→ Assigned task 1
Reproduce the passage from the text about Skraba between "Skraba served on" and "Skraba endorsed Cravaack.", inclusive.
→ Assigned task 2
List every person other than Skraba who is named in the text about Skraba.
→ Assigned task 3
Write the next part of the text about Skraba, picking up after its last sentence.

→ Selected text
Skraba served on the St. Louis County Board of Adjustment and Planning Commission. He was a member of the Ely City Council and was elected mayor of Ely four times, most recently in 2021.

Skraba, who was a DFLer before joining the Republican Party of Minnesota, endorsed candidate Jeff Anderson in the 2012 DFL primary to challenge Chip Cravaack for Minnesota's 8th Congressional District. After Anderson lost the primary to Rick Nolan, Skraba endorsed Cravaack.

== Minnesota House of Representatives ==
Skraba was elected to the Minnesota House of Representatives in 2022. He first ran for the state House in 2002 as the Independence Party nominee, finishing third behind Republican Tom Porter and Democrat David Dill. He ran again in a 2015 special election after Dill died, and lost to DFL nominee Rob Ecklund. Skraba defeated Ecklund in 2022 by 0.07 percent, triggering an automatic recount under state law, after which Skraba was declared the winner by 15 votes.

Skraba serves on the Capital Investment, Environment and Natural Resources Finance and Policy, and Legacy Finance Committees.

→ Data shown
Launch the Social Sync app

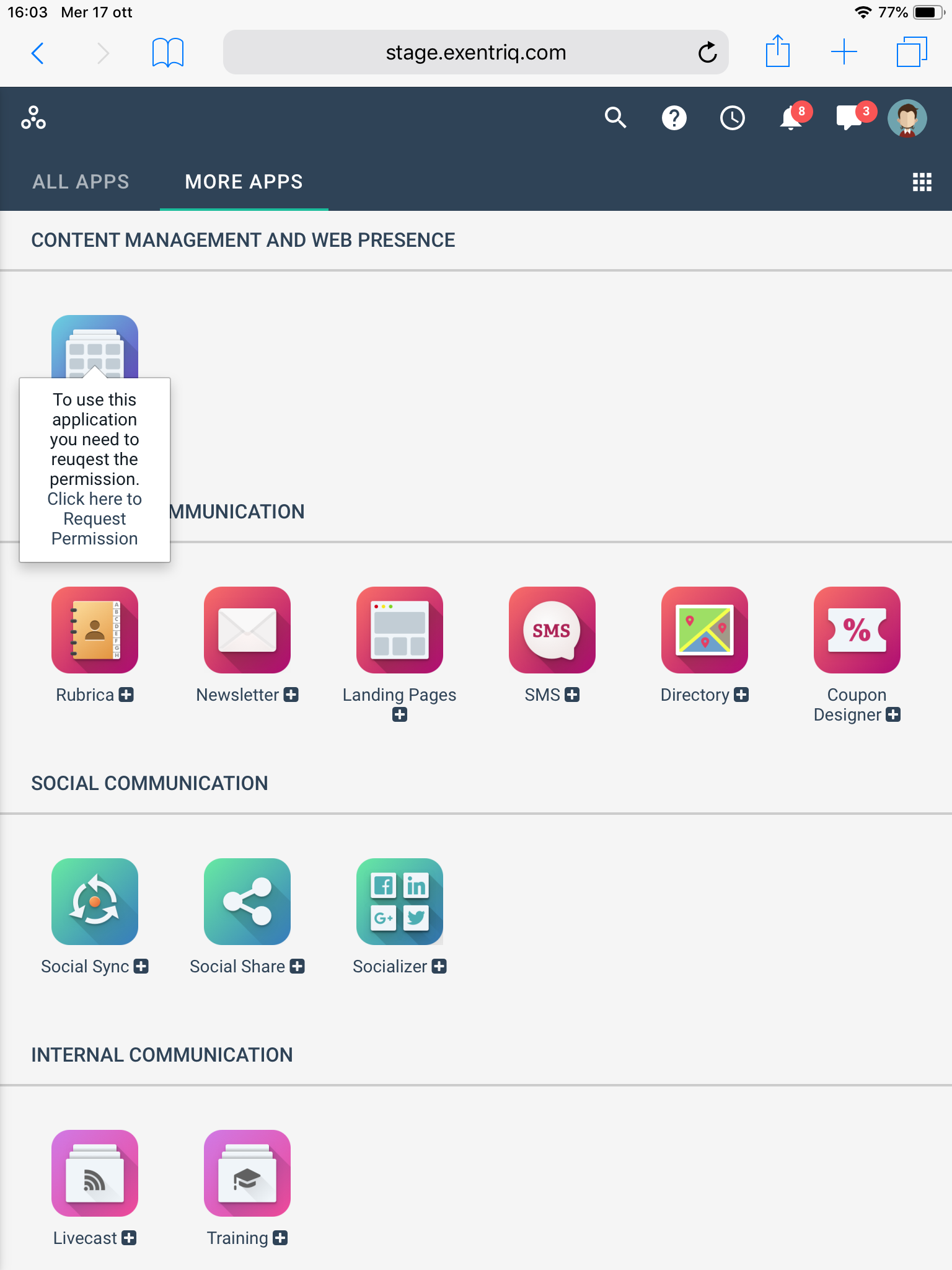(94, 902)
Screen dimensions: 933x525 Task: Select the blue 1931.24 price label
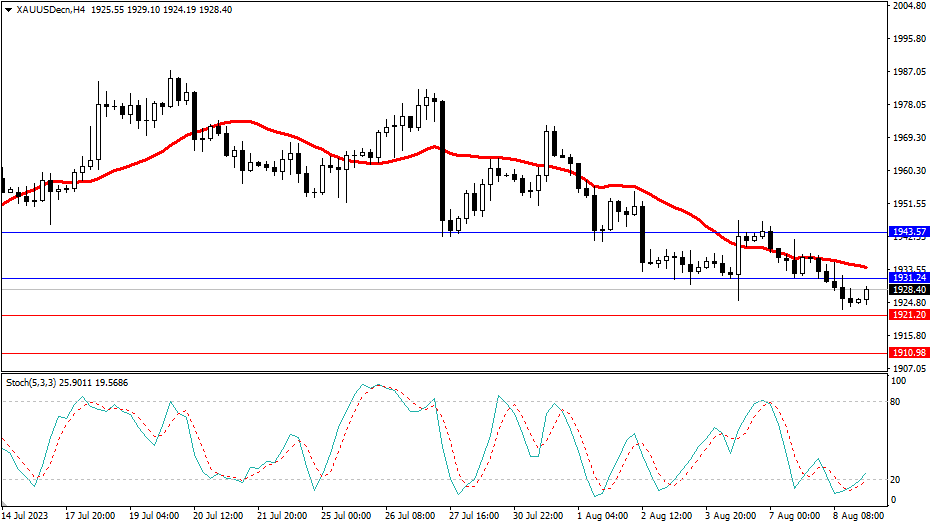910,278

→ Task answer 1
Skraba served on the St. Louis County Board of Adjustment and Planning Commission. He was a member of the Ely City Council and was elected mayor of Ely four times, most recently in 2021.

Skraba, who was a DFLer before joining the Republican Party of Minnesota, endorsed candidate Jeff Anderson in the 2012 DFL primary to challenge Chip Cravaack for Minnesota's 8th Congressional District. After Anderson lost the primary to Rick Nolan, Skraba endorsed Cravaack.

→ Task answer 2
Jeff Anderson
Chip Cravaack
Rick Nolan
Tom Porter
David Dill
Rob Ecklund

→ Task answer 3
=== Political positions ===
In 2010, Skraba, a longtime supporter of the mining industry, urged then-Governor Mark Dayton to pick department heads sympathetic to mining projects. He has criticized environmentalists in the DFL party, saying that northern Minnesota has been hampered by onerous permitting processes for mining. Skraba opposed the Biden administration's decision to cancel leases for Twin Metals copper-nickel mine in the region.

Skraba, who has worked as a canoe guide, has supported northern Minnesota's tourism industry but said it "does not produce all the money Ely needs to function". He supported a 2023 infrastructure package that included over $40 million in funding for projects in northern Minnesota, saying it was "a good bill for the Northland". He co-sponsored a bill extending unemployment benefits to laid-off miners, which passed the legislature in 2023 with bipartisan support.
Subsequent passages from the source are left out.